Copy the entries below word for word, starting at the line that contains "Open assigned issues counter icon" and continuing through the end of the entries. Include both ends, and leave the pictures out of your answer.

— start of Material —

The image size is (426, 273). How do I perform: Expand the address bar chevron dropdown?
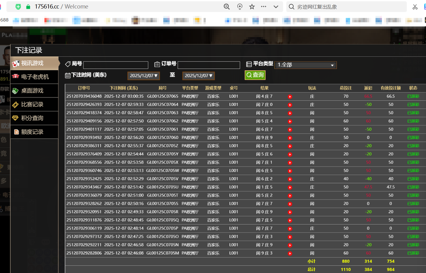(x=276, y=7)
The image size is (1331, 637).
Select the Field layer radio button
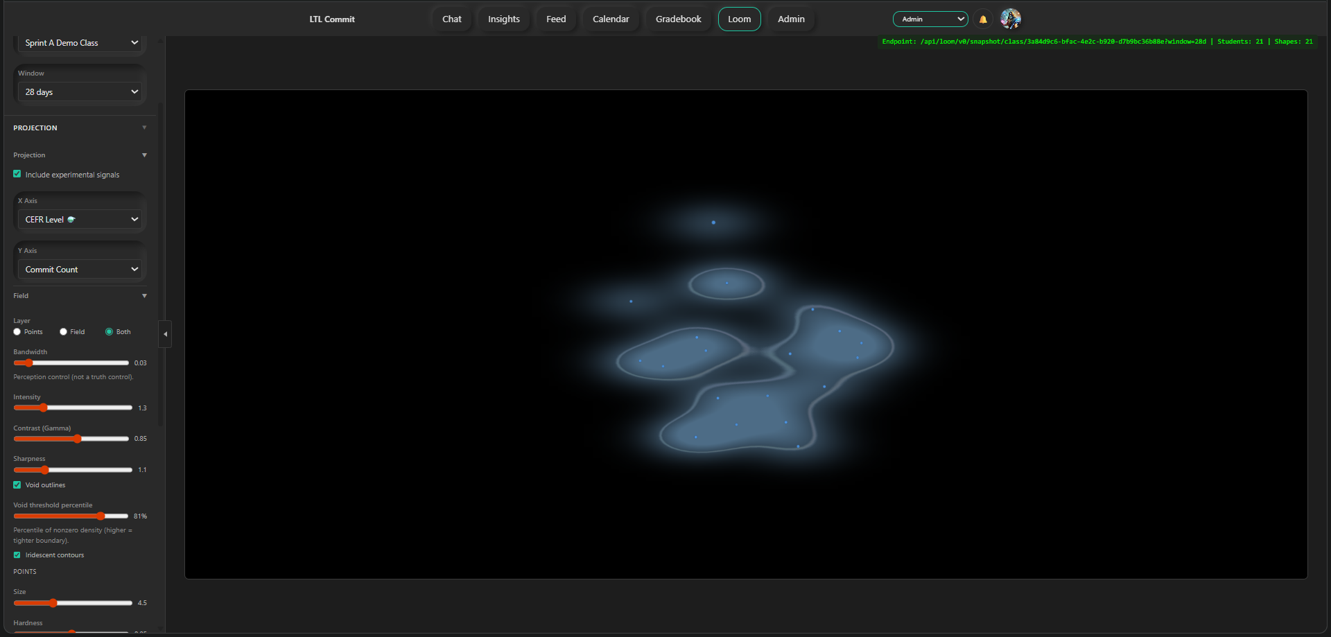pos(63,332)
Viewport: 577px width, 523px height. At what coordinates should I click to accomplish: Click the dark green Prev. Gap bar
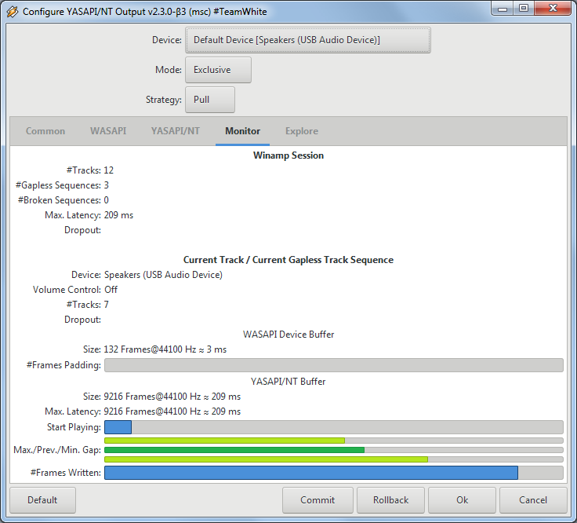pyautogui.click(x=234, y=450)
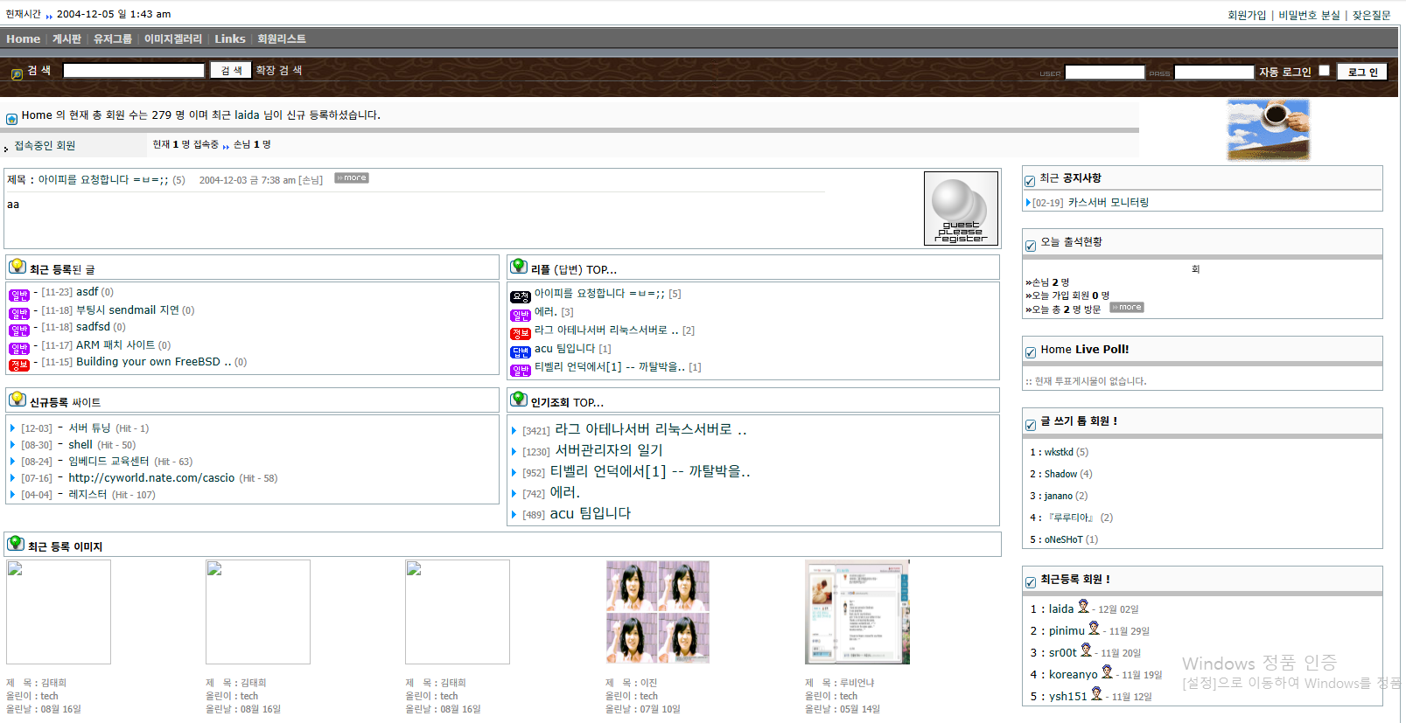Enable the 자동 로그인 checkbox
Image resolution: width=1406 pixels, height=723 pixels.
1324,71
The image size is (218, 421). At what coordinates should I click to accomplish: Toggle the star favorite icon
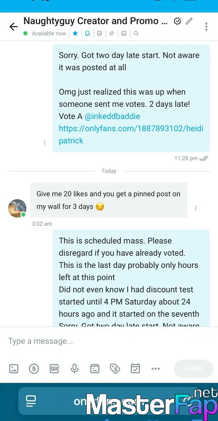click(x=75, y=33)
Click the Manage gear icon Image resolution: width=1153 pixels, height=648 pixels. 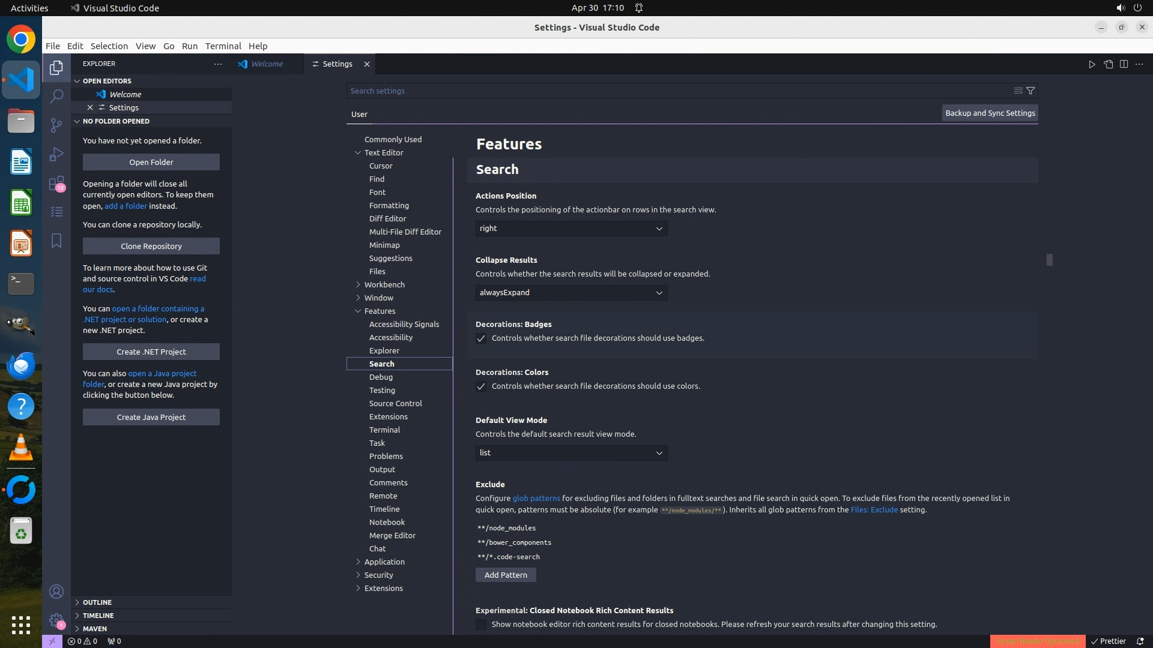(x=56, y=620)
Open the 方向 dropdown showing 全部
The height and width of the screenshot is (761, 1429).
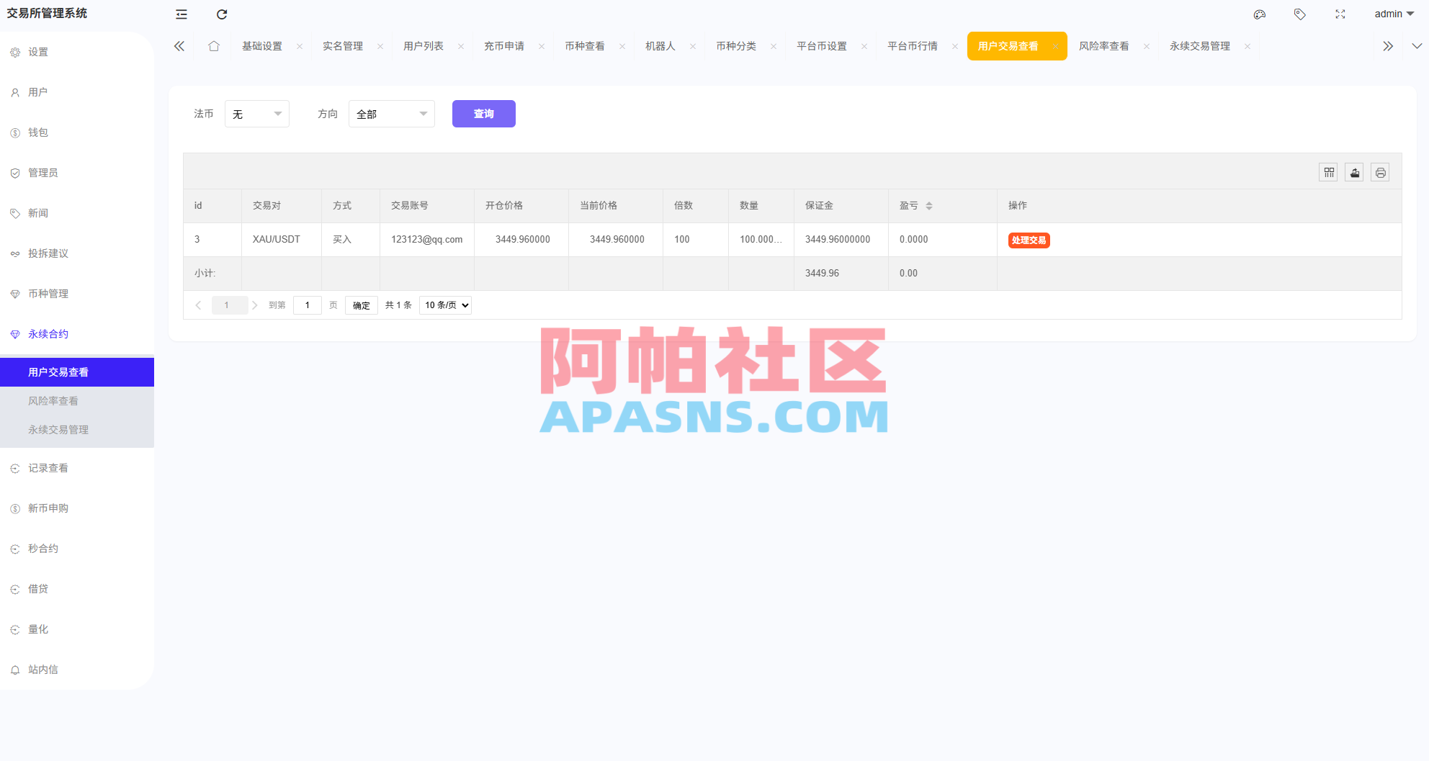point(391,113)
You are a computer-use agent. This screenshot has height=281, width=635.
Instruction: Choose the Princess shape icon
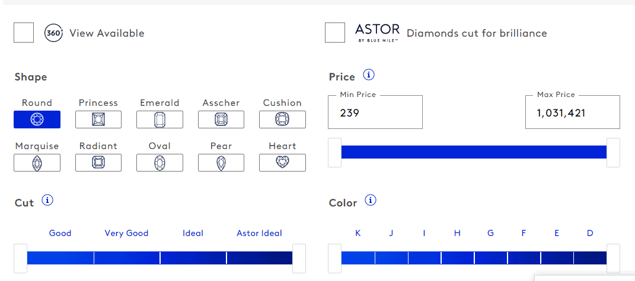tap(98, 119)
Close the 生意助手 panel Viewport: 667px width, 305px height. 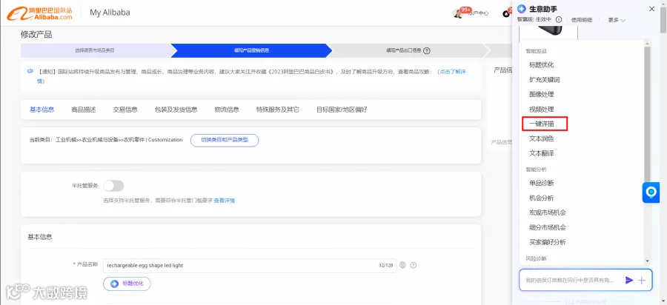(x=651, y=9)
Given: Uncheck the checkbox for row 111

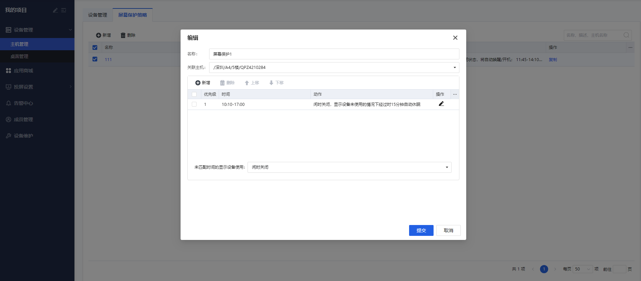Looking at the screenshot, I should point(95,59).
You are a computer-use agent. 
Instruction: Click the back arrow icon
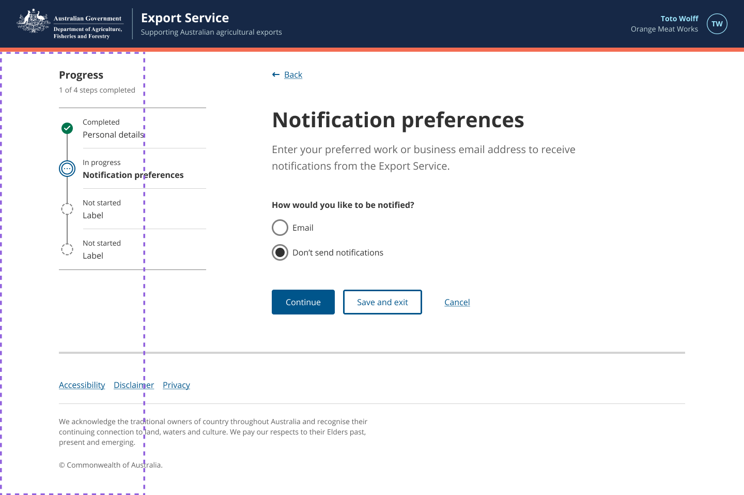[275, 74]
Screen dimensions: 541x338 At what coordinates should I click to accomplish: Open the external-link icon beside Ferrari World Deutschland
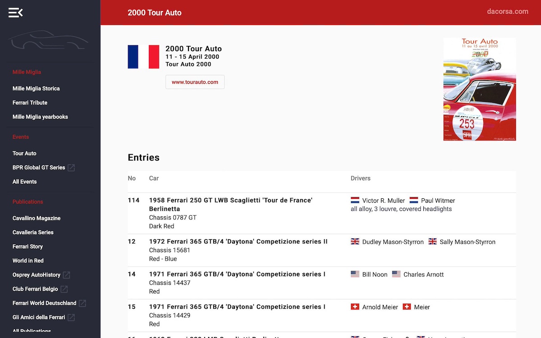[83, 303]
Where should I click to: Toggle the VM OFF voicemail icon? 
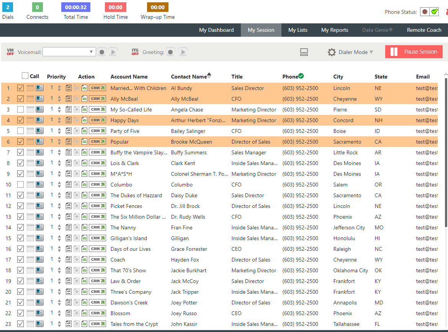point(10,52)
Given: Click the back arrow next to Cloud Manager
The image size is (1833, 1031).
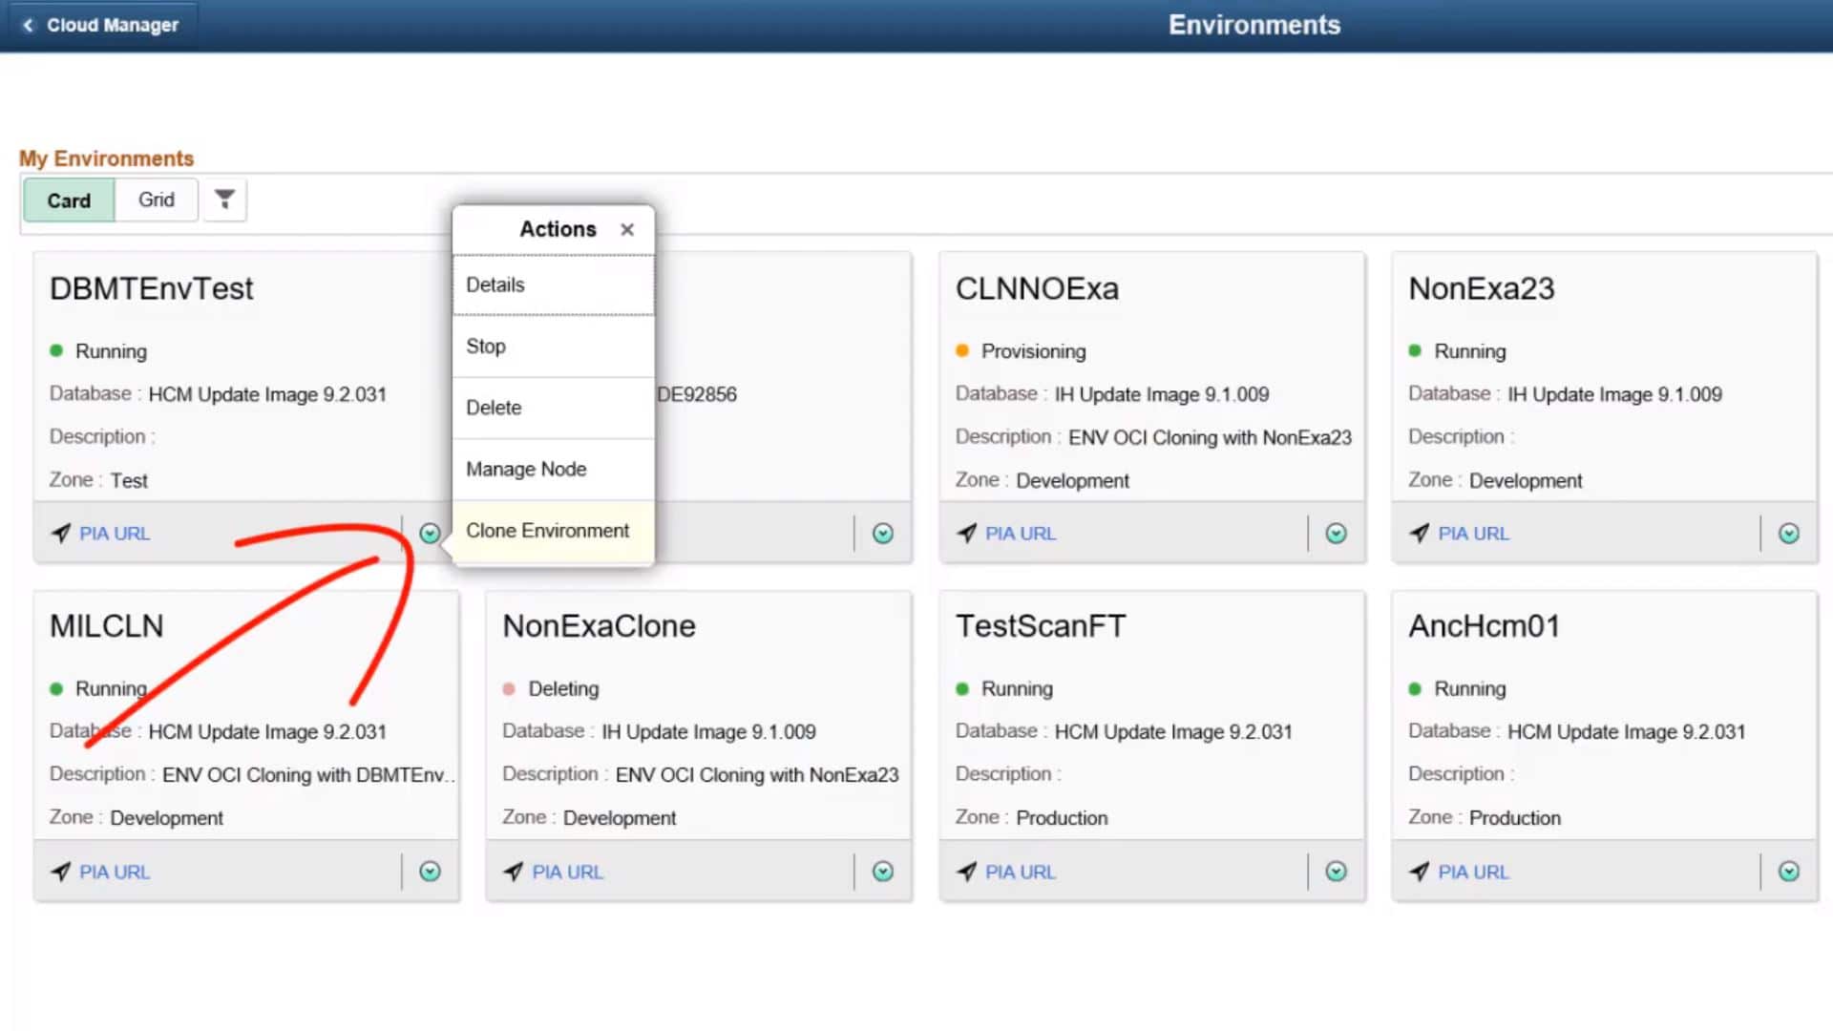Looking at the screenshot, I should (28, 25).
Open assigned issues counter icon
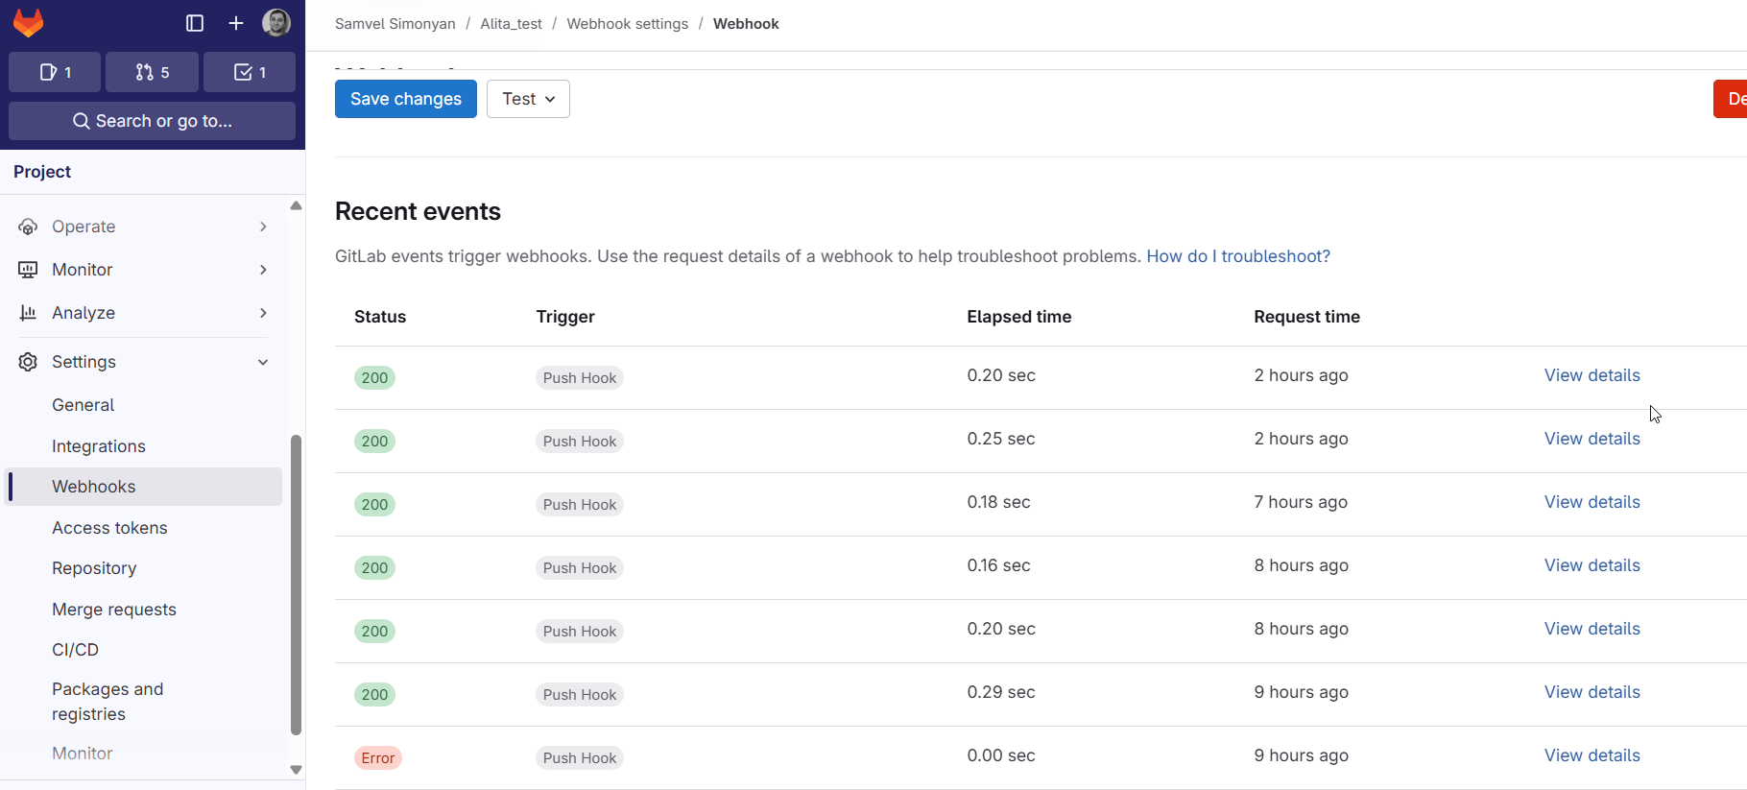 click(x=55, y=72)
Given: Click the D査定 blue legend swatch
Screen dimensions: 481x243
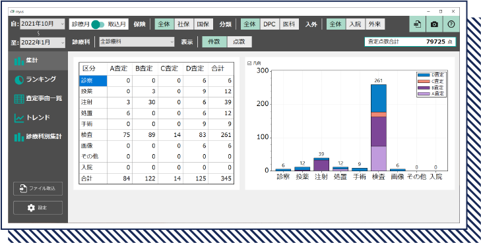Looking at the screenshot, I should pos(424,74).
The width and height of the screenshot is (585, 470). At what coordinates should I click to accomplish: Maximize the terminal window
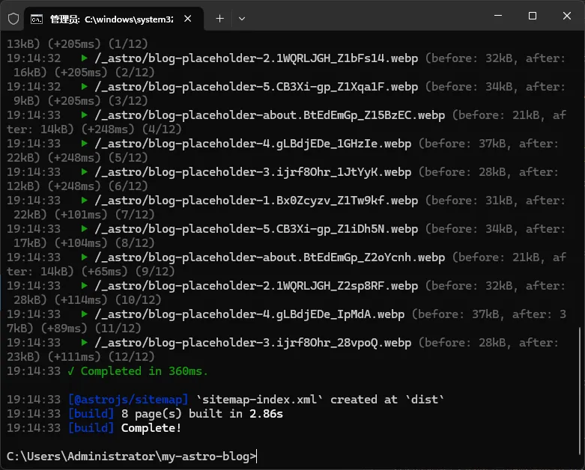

— end of Material —

§ **Finished answer**:
Open assigned issues counter icon
 click(x=55, y=72)
Given: Click the D査定 blue legend swatch
Screen dimensions: 481x243
Looking at the screenshot, I should pos(424,74).
The width and height of the screenshot is (585, 470). At what coordinates should I click to accomplish: Maximize the terminal window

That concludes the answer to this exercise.